Darum zählen die 17.000 Kinder in deren Gleichung nichts.

Man streitet höchstens noch um die Exaktheit und Objektivität der genauen Zahl der getöteten Kinder.

Erbärmlich.

Theodor Herzl würde sich vermutlich im Grabe umdrehen, wenn er sehen könnte, wie der Mainstream-Zionismus sich mittlerweile darauf verständigt zu haben scheint seine praktischen Probleme durch Barbarisierung oder religiös-nationalistische Radikalisierung zu lösen.

Und: Menschenrechte, Kinderrechte, Völkerrecht…

Zusammen mit den weit über zehntausend Kindern von Gaza ist auch die internationale Glaubwürdigkeit der genannten Konzepte in großen Teilen der Welt zu Grabe getragen worden.

Keiner weiß, wie wir sie wiedergewinnen werden.

Obwohl wir alle sie heute und auch morgen mehr denn je brauchen und brauchen werden.

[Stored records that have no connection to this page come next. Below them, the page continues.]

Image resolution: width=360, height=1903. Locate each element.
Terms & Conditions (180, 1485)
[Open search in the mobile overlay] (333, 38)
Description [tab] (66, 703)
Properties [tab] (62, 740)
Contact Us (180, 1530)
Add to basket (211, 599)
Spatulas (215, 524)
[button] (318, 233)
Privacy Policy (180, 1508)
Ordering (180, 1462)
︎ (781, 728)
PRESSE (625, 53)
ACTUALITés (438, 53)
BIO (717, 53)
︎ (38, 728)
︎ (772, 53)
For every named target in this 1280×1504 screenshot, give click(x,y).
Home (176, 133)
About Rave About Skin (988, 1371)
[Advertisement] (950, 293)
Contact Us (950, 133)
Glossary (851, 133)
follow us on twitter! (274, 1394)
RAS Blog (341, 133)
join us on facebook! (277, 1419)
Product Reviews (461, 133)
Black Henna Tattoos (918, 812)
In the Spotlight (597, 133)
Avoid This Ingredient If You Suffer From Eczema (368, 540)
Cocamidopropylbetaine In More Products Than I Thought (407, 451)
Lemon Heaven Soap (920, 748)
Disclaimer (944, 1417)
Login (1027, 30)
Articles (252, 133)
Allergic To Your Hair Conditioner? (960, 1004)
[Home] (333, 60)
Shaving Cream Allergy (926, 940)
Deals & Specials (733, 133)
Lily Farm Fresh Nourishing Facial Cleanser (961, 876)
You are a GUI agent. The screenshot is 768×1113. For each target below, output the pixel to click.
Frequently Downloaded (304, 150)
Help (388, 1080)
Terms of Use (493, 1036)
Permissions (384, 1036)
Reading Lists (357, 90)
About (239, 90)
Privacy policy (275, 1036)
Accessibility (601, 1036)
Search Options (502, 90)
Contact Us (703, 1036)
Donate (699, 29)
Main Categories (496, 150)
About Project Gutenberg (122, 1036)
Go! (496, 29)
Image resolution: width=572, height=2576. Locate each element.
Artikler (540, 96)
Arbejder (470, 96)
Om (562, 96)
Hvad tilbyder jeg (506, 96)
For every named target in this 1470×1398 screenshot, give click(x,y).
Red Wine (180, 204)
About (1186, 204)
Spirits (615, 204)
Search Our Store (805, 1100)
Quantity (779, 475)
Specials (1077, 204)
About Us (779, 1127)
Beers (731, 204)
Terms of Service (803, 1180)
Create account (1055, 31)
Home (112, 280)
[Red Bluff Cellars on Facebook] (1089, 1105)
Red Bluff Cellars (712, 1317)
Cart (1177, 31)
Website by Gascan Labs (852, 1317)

Der jetzige Zustand bleibt für immer auch die Bankrotterklärung der Hamas und aller Widerstandstheoretiker, die 7/10 zur normalen Folge des Nahostkonflikts verklärt haben.

Sie haben den Palästinensern einen Bärendienst erwiesen und sie dann vor Ort alleine gelassen.

Dies ist auch eine moralische Bankrotterklärung der muslimischen Staaten, Gesellschaften und der Muslime im Westen, auch bei uns hierzulande.

Es wäre deren Aufgabe gewesen den Kindern von Gaza dieses Schicksal zu ersparen.

Keinen Krieg oder Terror zuzulassen, deren Hauptverlierer nur diese Kinder sein können.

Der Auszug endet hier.